Подопытный кролик, это я, – не играет бицепсами, и не блещет ни фигур не мускулатур, как говорил один хороший человек и керамист, грузин, – Мурад Семёнович, в Балаклаве. Но на завод меня нужно отправить живьём. Зря, что ли, хлеб да кашу,– мамалыгу нашу, были и котлетки и сталинские пятилетки, ели в ремесленской столовке и подхваливали, – целых два года.
Гроза!
– Операция…
… Долго не шёл. Боялся.
… Привели.
… Помыли, там же в посёлке Аршинцево, где было училище, недалеко от наших корпусов, больница,
– И, и карты в руки.
И, Муська, – живой дрыгнажёр по половой части тоже не очень далеко. На любой исход,– вперёд, в поход, и, выход,– зелёная дорога.
… Ну, пришёл я в больницу. Привёл Дробот, фамилию помню. Воспитатель. Подбодрил, сказал, что с такой царапиной как у тебя три дня и домой. Даже без наркоза делают.
– Выпишут, приглашаю, пойдём ко мне домой, чаем угощу. Жена сказала, ты хорош парень. Помнишь, чай пили у нас.
… И вот день как день, скорее – ночь. Пришёл. Явился и не запылился. Завели, привели, в какую то проце – дурную. Дала сестра безопасную бритву, тогда это было сказка. Ну как той опасной, обоюдоострой, бриться. Да ладно бы лицо, шею, а тоо. ЭТО…
– Эх, ма! Брить промежность и самому, этот драгоценный участок, не тяпкой чернозём для картошки, а своё, не знавшее бритвы даже на бороде своей, не то, что которую собираются потрошить.
… Когда хирург, потом, моя спасительница, правда, пожилая, не девка, не практикантки, в окружении тучи студентов и учителя, такого ремесла, юные красивые, смотрели и катали в ладонях, мои ядрышки орешки, сказали бы, это, не сложно… а потом пропели бы…
– Ого, то не гроша, жидкая борода таам, а тут целый алтын…
И вот, ведут в проце дурную, вдруг мне совсем молодая сестричка дала это устройство и сказала побрить всё, что вокруг да около. Показала на себе вот таак, не снимая, правда тряпки, халат и всё что без резинок, почти ниже колен.
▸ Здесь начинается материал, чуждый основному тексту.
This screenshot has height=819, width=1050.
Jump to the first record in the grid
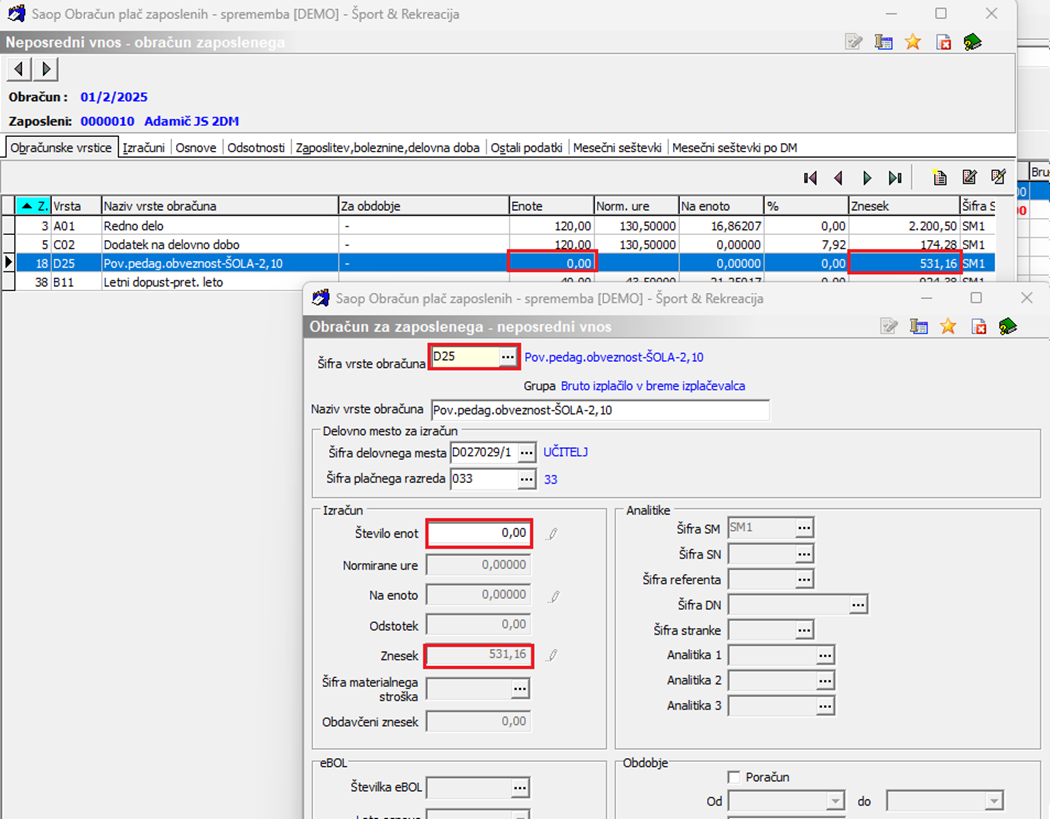810,178
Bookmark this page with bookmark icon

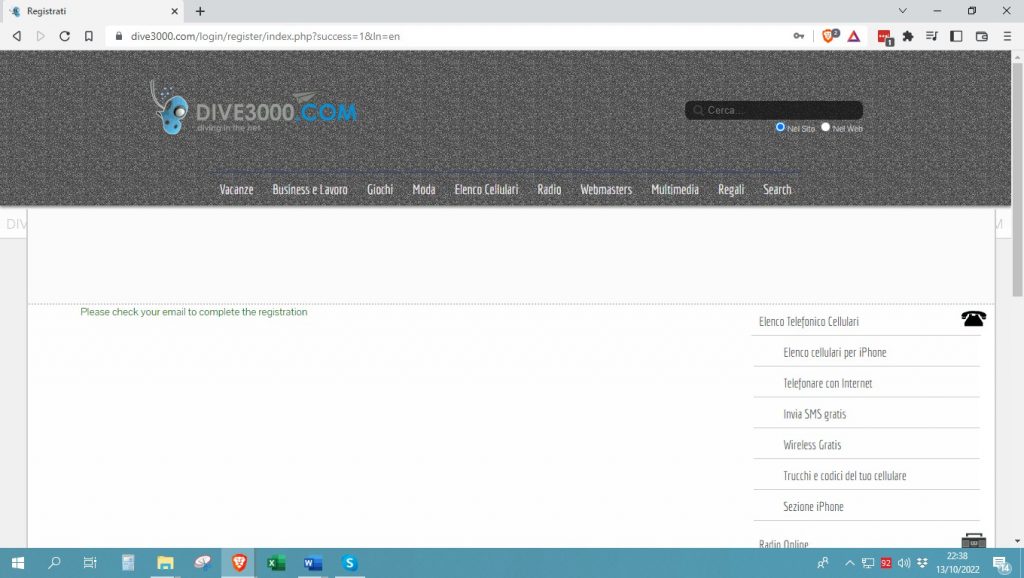pos(89,36)
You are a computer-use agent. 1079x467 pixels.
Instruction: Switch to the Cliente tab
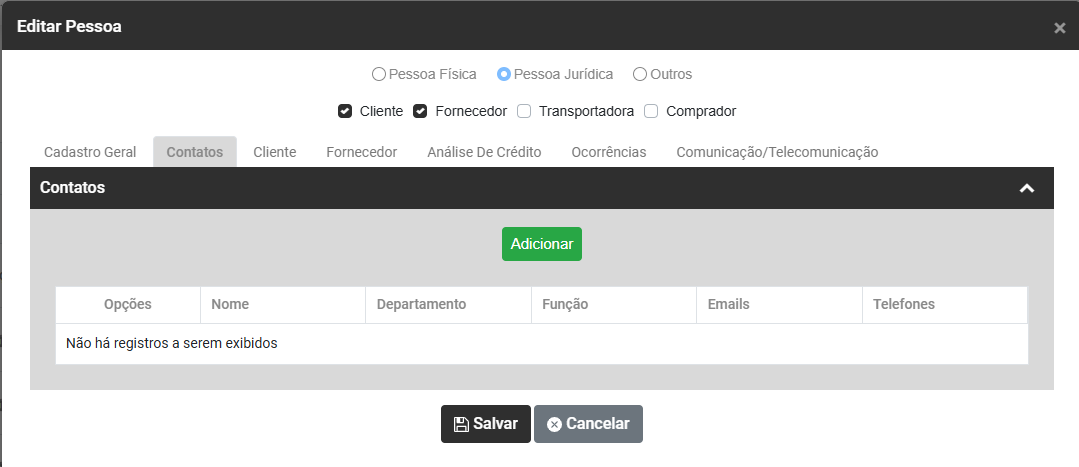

Вот, думаю, и спросить не у кого, как и где. Переживал, а она совсем молодая не более сорока или чуть побольше, пришла и говорит, – покажи, а то мне потом влетит. Я должна это делать. А я что неживая?! Такую процедуру на таком молодом. Показал. Она удивилась и обрадовалась, – во, какой ты хороший. Молодец. А потом потрогала, погладила против шерсти ладонями. Двумя сразу.
– Воот, здесь ещё немного, безопасной, погладь и сама погладила, показала, как нужно. Вдруг быстро отошла, пришли ещё другие в этот процедурный массажобритвенный кабинет – па…хермахерскую.
… Утро туманное, утро седое. Капли по крыше трезвонят – капли терпения и ни капли страха.
– В предбаннике, велели снять пижаму, и, и посадили на лавку, в предбаннике. Сижу, голый, как без ума и ветрил, зашла сестра, но другая, операционная, дала пилюлю. Глотай, неет, держи под языком, и не дала закусить, ой, нет, – водички, лучше бы водочки, а не водички. Пилюля смягчила предстоящий вход без выхода, на эшафот, и думаю вот бы ишшо, на плечо пивка и сто граммчиков,– дуудки. Показала сестричка. Пошёл, открыла дверь – вход – врата Рая. Руки, ладонями прикрыл пока ещё при мне мои драгоценные ядрышки, а то, думаю, счас отхватят и попискивай потом, женским голосом, как говорят, бывает, случается, когда хирург ошибается. Чик, чик и ты уже…не маль чиик.